(forw) When stratum zero Just. Won't. Do.

Hal Murray hmurray at megapathdsl.net
Sat Feb 6 08:33:08 UTC 2016


> "Obtain your time signal from The Very Fabric Of The Universe - an array of
> 30 meter dishes on the roof of your building receives the unwavering echo of
> the Big Bang, the Cosmic Microwave Background.  ...

Don't laugh too hard.

The astronomers are very close to GPS accuracy.  VLBI is the magic word.  
They have antennas scattered around the earth.  In order to do the math, you 
have to know the locations of the antennas.  I think they calibrate things by 
looking at a known-good strong signal and back computing the locations.  They 
got good data after the big Alaska quake of 2002 from an antenna that was 
conveniently located on the other side of the fault.

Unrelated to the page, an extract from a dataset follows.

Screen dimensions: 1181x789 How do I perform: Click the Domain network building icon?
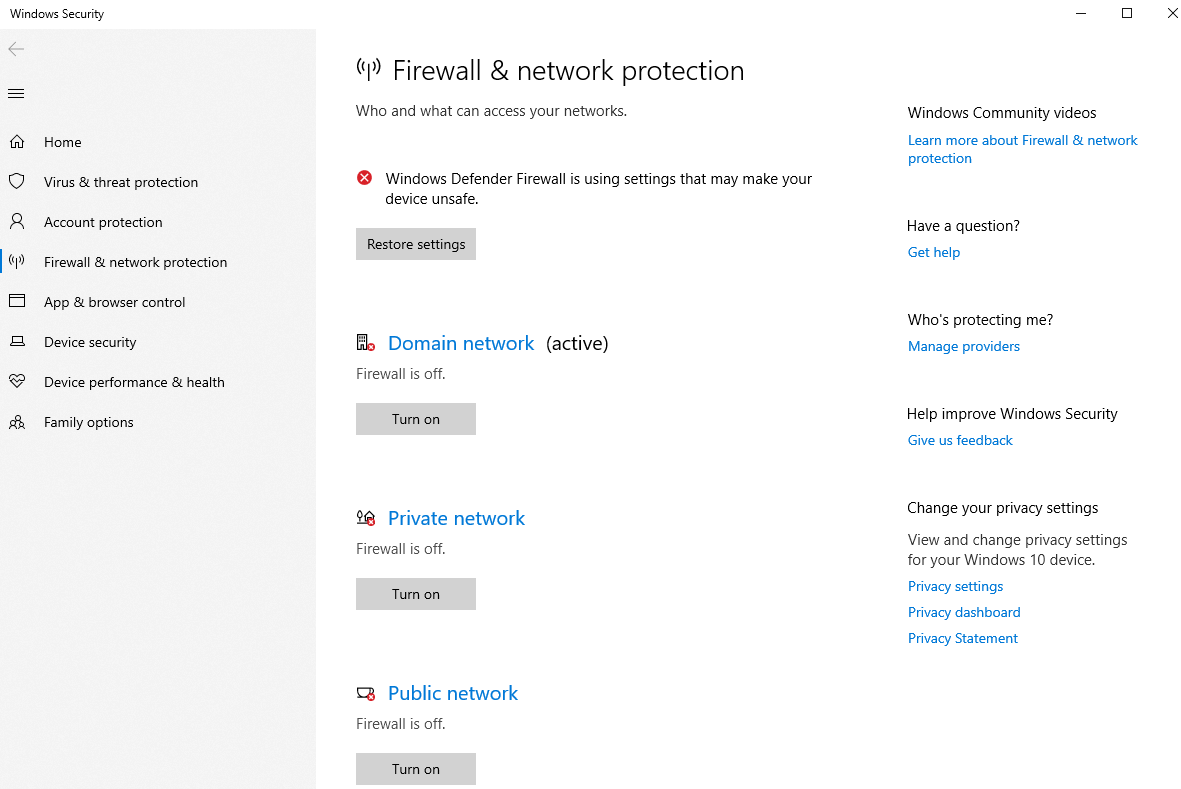[x=365, y=342]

Note that there are tides in solid earth.  They are about a foot.  There was 
an experiment at CERN where the data got much better after they corrected for 
the "phase of the moon".  It was extremely sensitive to the diameter of the 
ring.  That changed slightly with earth tides.

For a while, people were working on using pulsars as clocks.  Atomic clocks 
are (much) better.  Neutron stars have things like star quakes that change 
the timing if you are looking that carefully.


Atomic clocks are riding a curve similar to Moore's Law.  There is a fun 
paper on it:
  Time Too Good to Be True, Daniel Kleppner
  Physics Today, March 2006, page 10
  http://scitation.aip.org/journals/doc/PHTOAD-ft/vol_59/iss_3/10_1.shtml
It's 2 magazine pages.

There is a very good paper on practical uses of GPS for timing.
  Timing for VLBI
  Tom Clark and Richard Hambly
  http://www.gpstime.com/files/TOW/tow-time2015.pdf
It's 47 pages of slides.  It's great background for GPS timing.  They start 
at the microsecond level so don't expect any discussions of errors from USB.  
It's actually a series that gets updated every year or two.

I think an older version of that talk covered Hanging Bridges.  They seem to 
have dropped it.  There are good graphs here:
  http://www.leapsecond.com/pages/m12/sawtooth.htm
(Time sink warning if you start following links.)

Hanging bridges are important.  They basically mean that you can't guarantee 
that you will get the right answer if you average for a reasonable time.  
That's a real monkey wrench for testing.

We should put together a web page to collect info like that.


-- 
These are my opinions.  I hate spam.